Brown, apparently taken with the plaudits Romney has earned from the right for lying relentlessly about Obama’s quote, has now done the same. His video reproduces the audio of Obama’s speech this way:

“If you’ve been successful, you didn’t get there on your own. You didn’t get there on your own. I’m always struck by people who think, ‘well it must be ‘cause I was so smart.’ Because if you’ve got a business, you didn’t build that. Somebody else made that happen.”

Just as Romney’s Web video does, the audio is edited to remove the chunk of the speech in which Obama talks about our “great American system” and “roads and bridges,” misleading listeners into believing that the “didn’t build that” line was an insult to business owners. Any listener would reasonably conclude that the language quoted above is exactly as Obama delivered it.

The Brown video also unwittingly demonstrates just how ridiculous this attack really is. It includes speeches from John F. Kennedy, Lyndon Johnson, and Bill Clinton extolling the virtues of free enterprise, suggesting that Obama and Warren represent a radical departure from what these previous Dems think.

Yet Obama regularly extolls the free market as one of the greatest forces for progress and wealth creation the world has ever known. The only way Brown and Romney can portray Obama’s beliefs on these matters as radical or out of step with that of “good” Dems like JFK and Clinton is by decontextualizing that quote in a way that amounts to straight-up lying.

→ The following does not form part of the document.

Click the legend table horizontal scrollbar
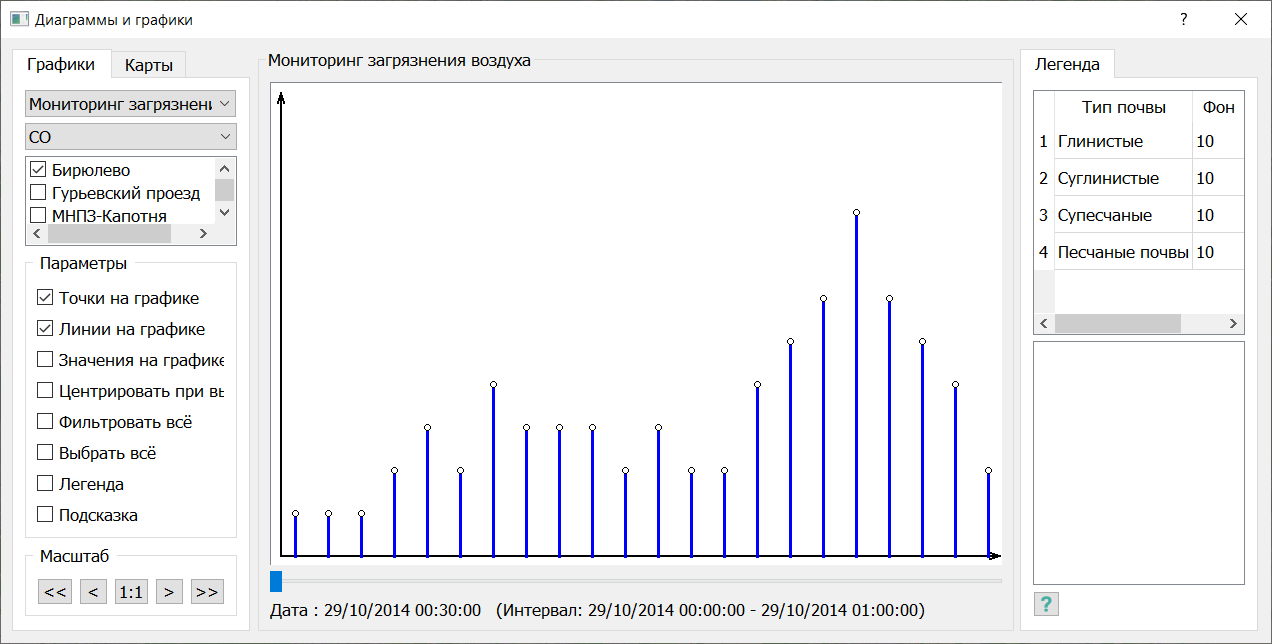This screenshot has height=644, width=1272. [1117, 324]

This gives me an occasion to make another point. The whole ”didn’t build that” dust-up is important, because the larger falsehood on display here — that Obama demeans success — is absolutely central to the Republican case against Obama. The Republican argument — Romney’s argument — is partly that Obama’s active ill will towards business owners and entrepreneurs is helping stall the recovery, so you should replace him with a president who wants people to succeed.

There is a separate policy dispute under way, too — Republicans insist that deregulation and tax reform that will cut taxes for the rich further are the way to speed the recovery, while Obama says more government intervention is necessary. But Republicans have decided the policy difference isn’t enough. They also need to sow doubts about Obama’s alleged intentions and hostility towards private enterprise and individual initiative, to give voters a narrative about the Obama presidency and an explanation for the sluggish recovery that will make them more receptive to GOP tax and deregulatory policies they might otherwise greet with skepticism. The claim that Obama demeans success is central to that narrative. Without lies like this one about the “didn’t build that” quote, that claim and that narrative collapse. And that’s why this matters.